„Krótko: pożar udało się ugasić, bardzo pomógł deszcz. Strażakom, którzy walczyli z pożogą dziesięć dni, należą się wielkie podziękowania” – poinformował p.o. szefa Ekologicznego Inspektoratu Ukrainy Jegor Firsow.
Od 4 kwietnia w rejonie nieczynnej elektrowni jądrowej w Czarnobylu szalał pożar lasu. Ogień dotarł w pobliże elektrowni i składowiska odpadów promieniotwórczych.
Firsow, który poinformował o ugaszeniu pożaru, zapewnił także, że stale prowadzone są pomiary promieniowania i że na razie nie ma powodów do niepokoju.
Według informacji podanych na profilu Napromieniowani.pl choć otwartego ognia już się nie obserwuje, nadal występuje lekkie tlenie lasu.
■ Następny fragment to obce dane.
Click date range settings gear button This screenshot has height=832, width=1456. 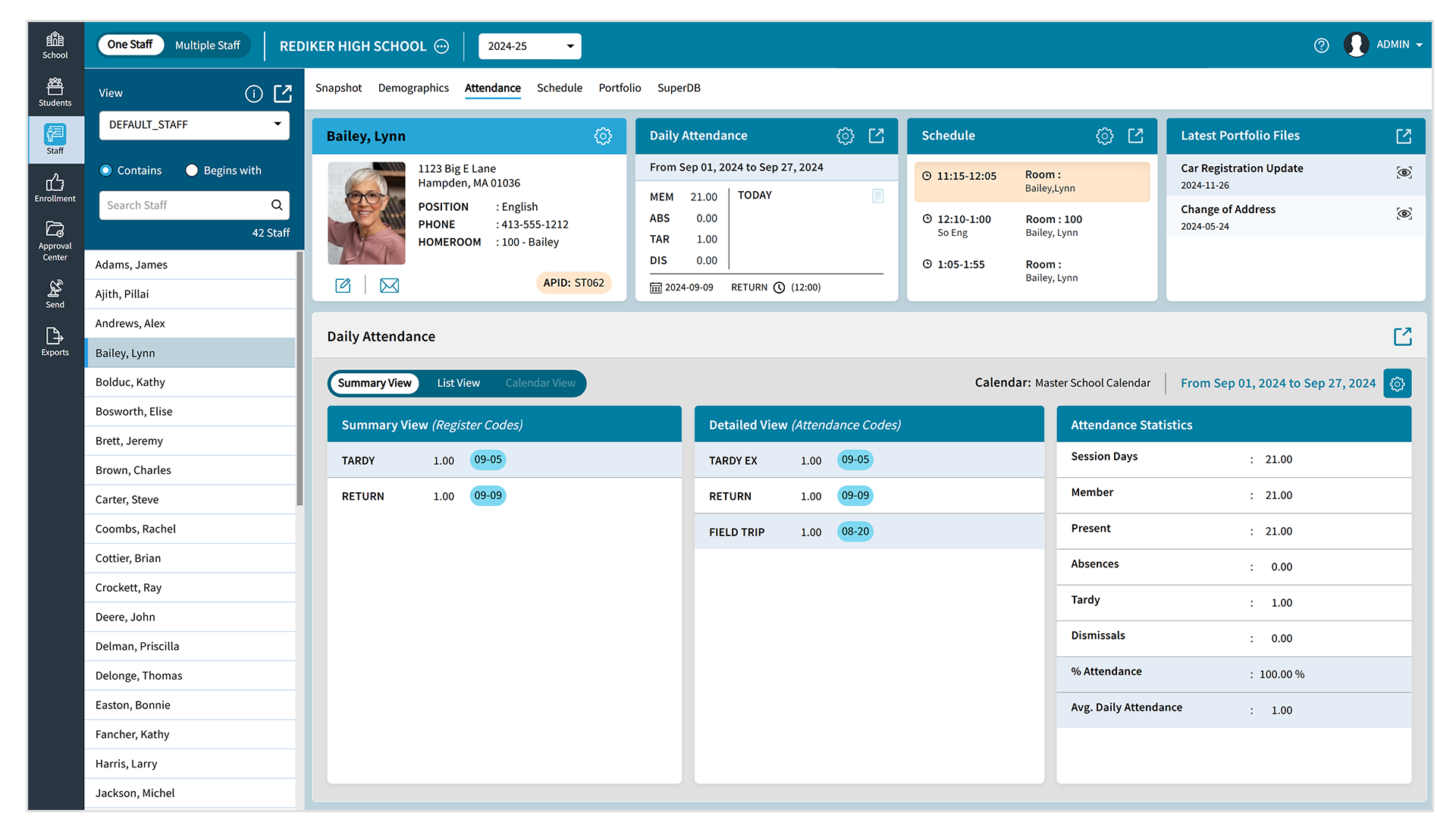1397,384
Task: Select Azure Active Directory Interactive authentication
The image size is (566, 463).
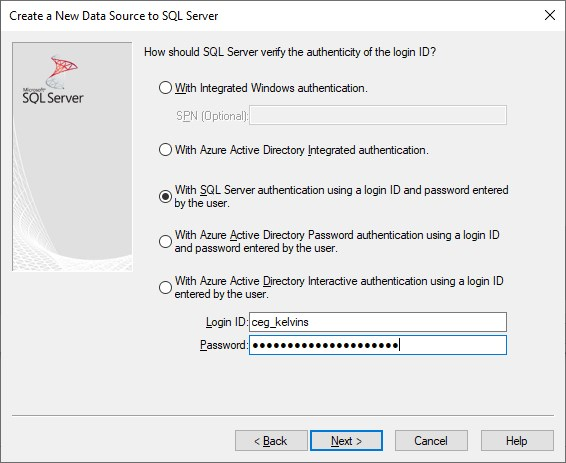Action: (x=165, y=287)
Trwa dogaszanie, w którym bierze udział 500 strażaków.
Pożar w lasach w strefie zamkniętej wokół nieczynnej elektrowni jądrowej w Czarnobylu szalał od 4 kwietnia. 13 kwietnia (w Poniedziałek Wielkanocny) ogień zbliżył się na odległość 2 km od składu z odpadami promieniotwórczymi i od samej elektrowni.